Les molécules d’eau peuvent s’écouler collectivement, formant des courants, des vagues et des tourbillons, ou tout autre comportement propre aux fluides. Comme l’eau, l’électricité se compose de particules distinctes (des électrons) ; on pourrait donc s’attendre à ce qu’elle se comporte de la même manière, soit comme un fluide. Cependant, les électrons sont beaucoup plus petits que les molécules d’eau et de ce fait, ils sont davantage influencés par leur environnement (le métal qu’ils traversent) que par leurs homologues — ils ne peuvent donc pas adopter un comportement collectif.
La théorie prédit toutefois que dans certaines conditions — à des températures extrêmement basses, proches du zéro absolu, et dans des matériaux purs et sans défaut — le mouvement des électrons est guidé par les effets quantiques. Dès lors, ils pourraient s’écouler comme un fluide, n’exerçant aucune résistance. En exploitant ce phénomène, il serait donc possible de concevoir des dispositifs électroniques plus efficaces. Mais jusqu’à présent, il n’y avait jamais eu de preuve directe de ce comportement particulier. Or, « voir, c’est croire », rappelle Leonid Levitov, professeur de physique au MIT.
Dans une nouvelle étude, une équipe composée de chercheurs de l’Institut Weizmann des sciences et du MIT rapporte avoir observé pour la première fois des électrons circulant sous forme de tourbillons, au sein de cristaux de ditelluride de tungstène. Ces structures sont courantes dans les fluides, mais les électrons ne peuvent généralement pas en produire.
Lorsque les électrons traversent la plupart des métaux et semi-conducteurs ordinaires, leurs moments et leurs trajectoires sont influencés par les impuretés du matériau et les vibrations entre les atomes qui le composent. Ces processus guident leur comportement. Mais en leur absence, les effets quantiques prennent théoriquement le dessus : les électrons ne se comportent alors plus comme des particules individuelles, mais parviennent à « capter » le comportement quantique de leurs congénères pour se déplacer ensemble. Ils forment ainsi un fluide électronique visqueux.
Il y a quelques années, Levitov et ses collègues de l’Université de Manchester avaient rapporté une première preuve de comportement de type fluide des électrons dans le graphène — une feuille de carbone de l’épaisseur d’un atome. Dans cette expérience, ils avaient gravé un mince canal avec plusieurs goulots d’étranglement, via lequel ils ont fait passer un courant.

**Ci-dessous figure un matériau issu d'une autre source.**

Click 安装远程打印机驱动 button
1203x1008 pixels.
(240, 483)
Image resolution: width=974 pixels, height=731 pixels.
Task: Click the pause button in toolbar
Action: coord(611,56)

Ils ont alors mesuré la chute de potentiel électrique à chaque étranglement, pour évaluer le débit : ils ont découvert que la conductance des électrons dépassait la conductance maximale possible pour les électrons libres, connue sous le nom de limite balistique de Landauer.Les chercheurs ont donc obtenu une signature claire du fait que les électrons avaient adopté un comportement de type fluide. Ces résultats suggèrent un nouveau mécanisme d’écoulement hydrodynamique dans les cristaux purs minces et ouvre de nouvelles possibilités d’exploration et d’utilisation de la fluidique électronique dans les systèmes électroniques à haute mobilité, écrit l’équipe dans Nature. En effet, à l’état fluide, la dissipation d’énergie diminue, ce qui est particulièrement intéressant pour le développement d’appareils électroniques à faible puissance. « Cette nouvelle observation est un autre pas dans cette direction », conclut Levitov.